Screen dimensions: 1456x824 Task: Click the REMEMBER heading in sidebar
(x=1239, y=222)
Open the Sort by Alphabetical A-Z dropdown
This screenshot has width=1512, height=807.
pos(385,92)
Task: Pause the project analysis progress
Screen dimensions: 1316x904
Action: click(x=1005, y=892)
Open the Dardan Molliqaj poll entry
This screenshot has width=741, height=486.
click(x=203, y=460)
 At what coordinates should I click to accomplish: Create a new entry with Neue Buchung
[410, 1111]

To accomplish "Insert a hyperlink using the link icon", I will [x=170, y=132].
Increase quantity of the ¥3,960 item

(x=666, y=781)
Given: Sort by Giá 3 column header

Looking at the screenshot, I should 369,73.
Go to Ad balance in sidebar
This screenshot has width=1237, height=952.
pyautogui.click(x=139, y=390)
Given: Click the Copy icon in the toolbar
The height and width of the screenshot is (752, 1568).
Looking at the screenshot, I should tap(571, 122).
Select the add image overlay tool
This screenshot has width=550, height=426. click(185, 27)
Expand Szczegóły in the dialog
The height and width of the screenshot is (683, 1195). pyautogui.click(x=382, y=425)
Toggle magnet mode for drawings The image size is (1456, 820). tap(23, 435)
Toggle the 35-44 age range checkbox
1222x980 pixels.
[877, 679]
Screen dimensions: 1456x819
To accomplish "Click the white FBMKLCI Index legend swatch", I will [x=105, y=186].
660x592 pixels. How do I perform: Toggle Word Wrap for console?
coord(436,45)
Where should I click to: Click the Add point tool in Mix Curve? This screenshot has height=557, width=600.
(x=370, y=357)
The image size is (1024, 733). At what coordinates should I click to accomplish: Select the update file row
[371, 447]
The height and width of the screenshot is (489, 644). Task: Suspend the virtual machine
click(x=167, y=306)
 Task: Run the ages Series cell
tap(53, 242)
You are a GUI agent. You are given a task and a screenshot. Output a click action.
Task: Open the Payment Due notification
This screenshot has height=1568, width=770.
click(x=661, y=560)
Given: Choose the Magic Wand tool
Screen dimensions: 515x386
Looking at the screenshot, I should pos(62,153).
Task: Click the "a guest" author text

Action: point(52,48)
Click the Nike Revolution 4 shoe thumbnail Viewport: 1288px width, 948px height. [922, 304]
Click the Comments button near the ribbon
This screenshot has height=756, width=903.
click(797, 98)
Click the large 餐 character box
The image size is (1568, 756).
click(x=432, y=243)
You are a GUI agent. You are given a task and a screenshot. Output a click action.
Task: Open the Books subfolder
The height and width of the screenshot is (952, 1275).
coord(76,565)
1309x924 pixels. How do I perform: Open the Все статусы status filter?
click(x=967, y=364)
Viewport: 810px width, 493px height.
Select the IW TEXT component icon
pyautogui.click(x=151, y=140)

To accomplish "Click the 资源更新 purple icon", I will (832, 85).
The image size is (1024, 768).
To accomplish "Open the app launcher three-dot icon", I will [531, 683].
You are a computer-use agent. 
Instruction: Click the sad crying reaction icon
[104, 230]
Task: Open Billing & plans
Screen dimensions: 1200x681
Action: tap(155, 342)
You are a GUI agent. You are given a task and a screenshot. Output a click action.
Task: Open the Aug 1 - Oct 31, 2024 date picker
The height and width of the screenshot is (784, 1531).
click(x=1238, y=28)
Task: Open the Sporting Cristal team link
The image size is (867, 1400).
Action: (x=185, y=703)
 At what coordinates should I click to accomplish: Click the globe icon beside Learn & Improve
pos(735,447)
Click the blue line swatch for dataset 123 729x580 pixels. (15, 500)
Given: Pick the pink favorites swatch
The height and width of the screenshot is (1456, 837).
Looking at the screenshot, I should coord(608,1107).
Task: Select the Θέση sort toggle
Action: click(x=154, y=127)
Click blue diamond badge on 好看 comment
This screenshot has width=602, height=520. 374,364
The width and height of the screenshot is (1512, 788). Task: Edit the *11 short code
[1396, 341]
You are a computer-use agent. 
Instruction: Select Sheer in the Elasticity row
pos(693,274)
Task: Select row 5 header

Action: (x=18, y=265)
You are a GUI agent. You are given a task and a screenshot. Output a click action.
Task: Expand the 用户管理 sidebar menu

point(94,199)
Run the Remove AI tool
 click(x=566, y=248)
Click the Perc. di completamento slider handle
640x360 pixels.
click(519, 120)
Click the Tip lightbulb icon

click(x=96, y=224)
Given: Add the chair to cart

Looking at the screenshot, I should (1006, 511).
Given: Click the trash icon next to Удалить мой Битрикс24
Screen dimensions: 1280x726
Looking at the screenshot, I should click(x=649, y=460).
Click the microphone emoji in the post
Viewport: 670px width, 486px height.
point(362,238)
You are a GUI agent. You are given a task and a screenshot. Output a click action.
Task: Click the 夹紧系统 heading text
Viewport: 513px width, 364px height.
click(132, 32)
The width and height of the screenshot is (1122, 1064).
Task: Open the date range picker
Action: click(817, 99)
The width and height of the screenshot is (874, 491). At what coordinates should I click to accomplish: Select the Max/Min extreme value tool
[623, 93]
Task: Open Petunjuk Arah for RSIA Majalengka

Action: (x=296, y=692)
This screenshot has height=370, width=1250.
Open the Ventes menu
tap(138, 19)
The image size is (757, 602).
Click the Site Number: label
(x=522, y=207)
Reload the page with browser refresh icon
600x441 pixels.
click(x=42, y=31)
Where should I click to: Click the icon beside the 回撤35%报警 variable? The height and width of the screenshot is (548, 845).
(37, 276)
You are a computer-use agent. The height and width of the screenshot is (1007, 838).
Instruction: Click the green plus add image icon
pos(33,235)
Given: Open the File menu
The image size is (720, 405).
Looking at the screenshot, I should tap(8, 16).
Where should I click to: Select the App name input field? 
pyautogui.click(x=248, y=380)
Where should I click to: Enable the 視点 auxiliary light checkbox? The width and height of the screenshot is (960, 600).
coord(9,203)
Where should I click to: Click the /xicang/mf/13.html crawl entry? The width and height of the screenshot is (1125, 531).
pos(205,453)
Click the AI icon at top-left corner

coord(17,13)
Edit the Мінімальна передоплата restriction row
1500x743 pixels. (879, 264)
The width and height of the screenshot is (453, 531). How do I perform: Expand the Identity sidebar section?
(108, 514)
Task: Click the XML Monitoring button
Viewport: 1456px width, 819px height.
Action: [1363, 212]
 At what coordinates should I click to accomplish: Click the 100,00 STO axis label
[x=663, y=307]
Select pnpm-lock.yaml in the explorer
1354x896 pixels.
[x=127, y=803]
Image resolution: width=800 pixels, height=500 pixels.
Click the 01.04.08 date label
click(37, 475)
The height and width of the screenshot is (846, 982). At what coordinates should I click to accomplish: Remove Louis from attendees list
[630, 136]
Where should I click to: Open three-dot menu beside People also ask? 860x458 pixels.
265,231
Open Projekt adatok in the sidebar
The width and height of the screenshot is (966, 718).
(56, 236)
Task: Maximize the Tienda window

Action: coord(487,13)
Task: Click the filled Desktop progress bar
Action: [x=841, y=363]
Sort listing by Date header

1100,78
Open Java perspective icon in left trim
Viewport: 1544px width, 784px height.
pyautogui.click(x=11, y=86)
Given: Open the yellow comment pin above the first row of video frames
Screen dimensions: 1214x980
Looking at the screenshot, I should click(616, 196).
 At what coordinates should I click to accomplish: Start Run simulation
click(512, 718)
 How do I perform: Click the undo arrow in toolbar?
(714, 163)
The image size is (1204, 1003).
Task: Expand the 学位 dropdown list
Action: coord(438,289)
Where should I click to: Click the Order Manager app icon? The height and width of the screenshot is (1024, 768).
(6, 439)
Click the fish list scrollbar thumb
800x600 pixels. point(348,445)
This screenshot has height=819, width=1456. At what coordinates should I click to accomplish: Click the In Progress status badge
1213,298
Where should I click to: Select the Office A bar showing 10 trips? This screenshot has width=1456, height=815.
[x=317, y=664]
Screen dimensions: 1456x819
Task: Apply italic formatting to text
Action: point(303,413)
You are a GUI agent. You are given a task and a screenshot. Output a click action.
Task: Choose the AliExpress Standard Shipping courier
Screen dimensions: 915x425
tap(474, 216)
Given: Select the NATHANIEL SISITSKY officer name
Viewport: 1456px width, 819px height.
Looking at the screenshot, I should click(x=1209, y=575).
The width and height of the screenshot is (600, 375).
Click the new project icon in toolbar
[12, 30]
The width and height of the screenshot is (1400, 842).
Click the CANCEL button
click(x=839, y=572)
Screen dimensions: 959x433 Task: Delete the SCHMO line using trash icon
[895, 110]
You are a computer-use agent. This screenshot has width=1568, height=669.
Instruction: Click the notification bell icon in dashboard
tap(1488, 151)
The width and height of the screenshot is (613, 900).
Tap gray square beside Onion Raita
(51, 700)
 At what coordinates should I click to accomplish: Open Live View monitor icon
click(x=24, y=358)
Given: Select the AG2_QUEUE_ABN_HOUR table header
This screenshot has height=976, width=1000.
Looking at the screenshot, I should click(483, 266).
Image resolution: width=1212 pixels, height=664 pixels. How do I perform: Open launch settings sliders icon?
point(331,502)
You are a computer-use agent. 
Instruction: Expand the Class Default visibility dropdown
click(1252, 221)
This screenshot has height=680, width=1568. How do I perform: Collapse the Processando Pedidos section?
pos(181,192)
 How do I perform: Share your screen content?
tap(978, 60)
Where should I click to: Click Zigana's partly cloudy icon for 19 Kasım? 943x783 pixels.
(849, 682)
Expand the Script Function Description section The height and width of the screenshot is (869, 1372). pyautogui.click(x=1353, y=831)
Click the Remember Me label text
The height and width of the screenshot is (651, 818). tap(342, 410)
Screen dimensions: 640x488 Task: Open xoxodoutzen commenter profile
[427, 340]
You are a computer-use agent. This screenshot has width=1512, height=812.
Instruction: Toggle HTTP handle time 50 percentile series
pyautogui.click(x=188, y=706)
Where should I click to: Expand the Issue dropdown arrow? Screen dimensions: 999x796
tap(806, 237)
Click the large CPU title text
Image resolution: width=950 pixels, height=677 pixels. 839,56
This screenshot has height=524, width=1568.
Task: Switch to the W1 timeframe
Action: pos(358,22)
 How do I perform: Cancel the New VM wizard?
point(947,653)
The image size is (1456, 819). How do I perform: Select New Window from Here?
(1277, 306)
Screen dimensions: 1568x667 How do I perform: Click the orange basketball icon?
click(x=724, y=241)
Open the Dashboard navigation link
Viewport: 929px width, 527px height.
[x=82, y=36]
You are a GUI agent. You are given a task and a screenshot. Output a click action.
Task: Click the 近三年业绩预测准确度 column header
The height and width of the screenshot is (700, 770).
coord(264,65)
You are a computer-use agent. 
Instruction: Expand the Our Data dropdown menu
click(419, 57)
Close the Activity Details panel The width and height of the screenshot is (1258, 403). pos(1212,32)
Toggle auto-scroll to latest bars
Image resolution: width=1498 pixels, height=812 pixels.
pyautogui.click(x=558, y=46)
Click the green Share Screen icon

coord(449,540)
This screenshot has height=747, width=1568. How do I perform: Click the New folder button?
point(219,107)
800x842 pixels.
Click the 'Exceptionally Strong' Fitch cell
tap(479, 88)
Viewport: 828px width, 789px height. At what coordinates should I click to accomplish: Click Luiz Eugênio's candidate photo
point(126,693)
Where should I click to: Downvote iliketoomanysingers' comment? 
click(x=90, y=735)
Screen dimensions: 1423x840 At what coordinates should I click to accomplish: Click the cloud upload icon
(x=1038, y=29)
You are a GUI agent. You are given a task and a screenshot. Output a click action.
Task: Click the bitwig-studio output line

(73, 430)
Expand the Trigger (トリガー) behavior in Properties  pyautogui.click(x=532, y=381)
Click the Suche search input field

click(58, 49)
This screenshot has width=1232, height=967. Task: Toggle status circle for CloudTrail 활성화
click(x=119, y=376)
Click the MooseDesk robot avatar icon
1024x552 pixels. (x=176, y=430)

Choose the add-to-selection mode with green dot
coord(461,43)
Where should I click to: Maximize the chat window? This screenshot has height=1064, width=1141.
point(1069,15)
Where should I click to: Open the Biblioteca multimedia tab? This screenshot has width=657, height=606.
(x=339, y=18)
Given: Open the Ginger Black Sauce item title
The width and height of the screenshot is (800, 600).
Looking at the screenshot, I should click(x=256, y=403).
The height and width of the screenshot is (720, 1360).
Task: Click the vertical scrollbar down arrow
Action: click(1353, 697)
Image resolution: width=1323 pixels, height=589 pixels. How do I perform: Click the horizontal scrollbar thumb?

---

### EXERCISE PROMPT
Extract the lines of the items from the one that contains "Toggle the 35-44 age range checkbox" through the one that contains "tap(53, 242)", and repeat them word for word.

### WRITTEN REPLY
Toggle the 35-44 age range checkbox
1222x980 pixels.
[877, 679]
Screen dimensions: 1456x819
To accomplish "Click the white FBMKLCI Index legend swatch", I will [x=105, y=186].
660x592 pixels. How do I perform: Toggle Word Wrap for console?
coord(436,45)
Where should I click to: Click the Add point tool in Mix Curve? This screenshot has height=557, width=600.
(x=370, y=357)
The image size is (1024, 733). At what coordinates should I click to accomplish: Select the update file row
[371, 447]
The height and width of the screenshot is (489, 644). Task: Suspend the virtual machine
click(x=167, y=306)
 Task: Run the ages Series cell
tap(53, 242)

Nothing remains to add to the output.